Angus McKenzie

Personal information
- Full name: Angus William McKenzie
- Born: 17 July 1998 (age 28) Wellington, New Zealand
- Batting: Left-handed
- Bowling: Right-arm medium

Domestic team information
- 2019/20–2021/22: Otago
- 2022/23–: Canterbury

Career statistics
| Competition | FC | LA | T20 |
| Matches | 23 | 26 | 26 |
| Runs scored | 426 | 294 | 52 |
| Batting average | 15.21 | 18.37 | 6.5 |
| 100s/50s | 0/1 | 0/1 | 0/0 |
| Top score | 53 | 58 | 12 |
| Balls bowled | 3,539 | 847 | 437 |
| Wickets | 42 | 25 | 28 |
| Bowling average | 35.66 | 27.28 | 21.78 |
| 5 wickets in innings | 0 | 1 | 0 |
| 10 wickets in match | 0 | 0 | 0 |
| Best bowling | 4/64 | 5/14 | 4/15 |
| Catches/stumpings | 6/– | 6/– | 9/– |
- Source: Cricinfo, 7 January 2025

= Angus McKenzie (cricketer) =

New Zealand cricketer (born 1998)

Angus William McKenzie (born 17 July 1998) is a New Zealand cricketer. He made his List A debut on 5 February 2020, for Otago in the 2019–20 Ford Trophy. He made his first-class debut on 18 March 2021, for Otago in the 2020–21 Plunket Shield season.
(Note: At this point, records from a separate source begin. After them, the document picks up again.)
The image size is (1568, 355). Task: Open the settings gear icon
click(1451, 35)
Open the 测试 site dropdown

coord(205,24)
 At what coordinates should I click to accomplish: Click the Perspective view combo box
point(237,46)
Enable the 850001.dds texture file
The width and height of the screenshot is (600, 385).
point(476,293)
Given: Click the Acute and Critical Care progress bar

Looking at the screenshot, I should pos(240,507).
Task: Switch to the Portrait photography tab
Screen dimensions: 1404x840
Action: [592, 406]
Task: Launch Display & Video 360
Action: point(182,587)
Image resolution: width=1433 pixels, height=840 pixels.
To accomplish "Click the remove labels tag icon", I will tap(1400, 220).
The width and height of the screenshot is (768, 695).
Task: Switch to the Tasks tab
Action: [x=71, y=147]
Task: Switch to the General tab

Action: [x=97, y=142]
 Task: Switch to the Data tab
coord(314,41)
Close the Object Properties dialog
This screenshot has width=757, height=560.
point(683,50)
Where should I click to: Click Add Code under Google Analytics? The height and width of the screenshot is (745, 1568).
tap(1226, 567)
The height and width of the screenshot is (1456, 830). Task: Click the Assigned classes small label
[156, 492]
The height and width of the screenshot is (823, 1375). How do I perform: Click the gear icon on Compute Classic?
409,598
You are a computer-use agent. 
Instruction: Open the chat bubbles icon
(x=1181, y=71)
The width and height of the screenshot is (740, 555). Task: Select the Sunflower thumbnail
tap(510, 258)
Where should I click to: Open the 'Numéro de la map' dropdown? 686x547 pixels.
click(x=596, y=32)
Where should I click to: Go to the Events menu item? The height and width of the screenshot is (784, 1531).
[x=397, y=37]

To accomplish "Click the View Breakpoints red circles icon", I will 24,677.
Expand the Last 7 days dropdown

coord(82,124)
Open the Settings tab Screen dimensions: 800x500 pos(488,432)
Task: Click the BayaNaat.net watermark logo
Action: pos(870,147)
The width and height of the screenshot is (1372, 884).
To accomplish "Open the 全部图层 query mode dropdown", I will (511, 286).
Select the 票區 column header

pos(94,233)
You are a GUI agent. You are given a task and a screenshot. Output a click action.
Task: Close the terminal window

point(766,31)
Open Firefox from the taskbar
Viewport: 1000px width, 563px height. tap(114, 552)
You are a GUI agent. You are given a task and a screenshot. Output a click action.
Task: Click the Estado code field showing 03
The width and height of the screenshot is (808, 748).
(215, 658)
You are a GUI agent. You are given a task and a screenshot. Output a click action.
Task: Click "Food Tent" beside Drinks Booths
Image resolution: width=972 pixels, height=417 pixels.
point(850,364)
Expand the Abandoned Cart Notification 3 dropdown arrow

He made his Twenty20 debut on 12 December 2021, for Otago in the 2021–22 Super Smash.

After playing for Otago for three seasons, McKenzie moved to play for Canterbury ahead of the 2022–23 season.

His brother Jock plays cricket for Auckland, and has also played rugby for Auckland and the Blues.